» **TAREA ASIGNADA**
Reproduce sin cambios el fragmento de la columna sobre el general Arias Cabrales que empieza en "La Jurisdicción Especial" y termina en "Palacio de Justicia.".

» **BLOQUE DE TEXTO**
※ ※ ※

Columnista:
Germán Ayala Osorio
En el ocaso de su vida y vestido de civil, el general en retiro, Jesús Armando Arias Cabrales, escuchó los reclamos y súplicas de los familiares de los desaparecidos del holocausto del Palacio de Justicia, ocurrido en 1985. En la escena en la que fue confrontado por los dolientes, Arias Cabrales se vio cansado y abatido por el proceso penal que no solo le arrebató su libertad, sino que redujo a cenizas la altivez y la arrogancia de un general que, en aquellos años 80, creyó que estaba, junto al coronel Plazas Vega, defendiendo la democracia.
La Jurisdicción Especial para la Paz (JEP) es la jurisdicción en la que comparece Jesús Armando Arias Cabrales en calidad de victimario. Los magistrados de ese Alto Tribunal esperan que el condenado por la justicia ordinaria aporte al esclarecimiento de lo que sucedió esos fatídicos 6 y 7 de noviembre de 1985. Después de la audiencia, el general (r) insistió en que él también es víctima del holocausto del Palacio de Justicia.

※ ※ ※

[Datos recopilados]

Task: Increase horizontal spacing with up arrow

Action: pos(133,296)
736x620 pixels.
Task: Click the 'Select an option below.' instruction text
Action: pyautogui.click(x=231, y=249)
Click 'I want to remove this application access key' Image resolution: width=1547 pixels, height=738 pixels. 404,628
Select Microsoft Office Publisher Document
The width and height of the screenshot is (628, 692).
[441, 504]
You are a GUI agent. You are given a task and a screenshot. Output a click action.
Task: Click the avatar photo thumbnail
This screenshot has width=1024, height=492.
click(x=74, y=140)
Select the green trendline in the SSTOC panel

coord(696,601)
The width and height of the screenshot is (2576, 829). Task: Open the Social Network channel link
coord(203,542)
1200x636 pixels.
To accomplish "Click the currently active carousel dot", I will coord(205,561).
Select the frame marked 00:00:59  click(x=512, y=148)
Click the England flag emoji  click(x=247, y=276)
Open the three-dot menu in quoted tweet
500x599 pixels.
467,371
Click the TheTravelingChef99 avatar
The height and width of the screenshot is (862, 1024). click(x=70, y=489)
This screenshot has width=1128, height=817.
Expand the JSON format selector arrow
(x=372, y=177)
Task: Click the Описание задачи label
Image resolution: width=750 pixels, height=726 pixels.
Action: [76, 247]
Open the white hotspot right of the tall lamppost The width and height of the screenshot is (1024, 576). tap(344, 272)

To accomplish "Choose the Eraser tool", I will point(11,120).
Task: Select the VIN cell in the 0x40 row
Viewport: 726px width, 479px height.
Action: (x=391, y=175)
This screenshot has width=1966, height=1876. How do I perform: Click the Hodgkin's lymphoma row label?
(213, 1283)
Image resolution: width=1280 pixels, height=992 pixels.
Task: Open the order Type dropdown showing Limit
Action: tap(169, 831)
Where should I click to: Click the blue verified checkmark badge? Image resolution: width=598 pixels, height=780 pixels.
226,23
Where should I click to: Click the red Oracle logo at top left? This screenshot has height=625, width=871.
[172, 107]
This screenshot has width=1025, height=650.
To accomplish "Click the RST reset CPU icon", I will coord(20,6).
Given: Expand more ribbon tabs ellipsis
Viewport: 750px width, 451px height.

※ ※ ※

» **RESPUESTA DEL EJERCICIO**
La Jurisdicción Especial para la Paz (JEP) es la jurisdicción en la que comparece Jesús Armando Arias Cabrales en calidad de victimario. Los magistrados de ese Alto Tribunal esperan que el condenado por la justicia ordinaria aporte al esclarecimiento de lo que sucedió esos fatídicos 6 y 7 de noviembre de 1985. Después de la audiencia, el general (r) insistió en que él también es víctima del holocausto del Palacio de Justicia.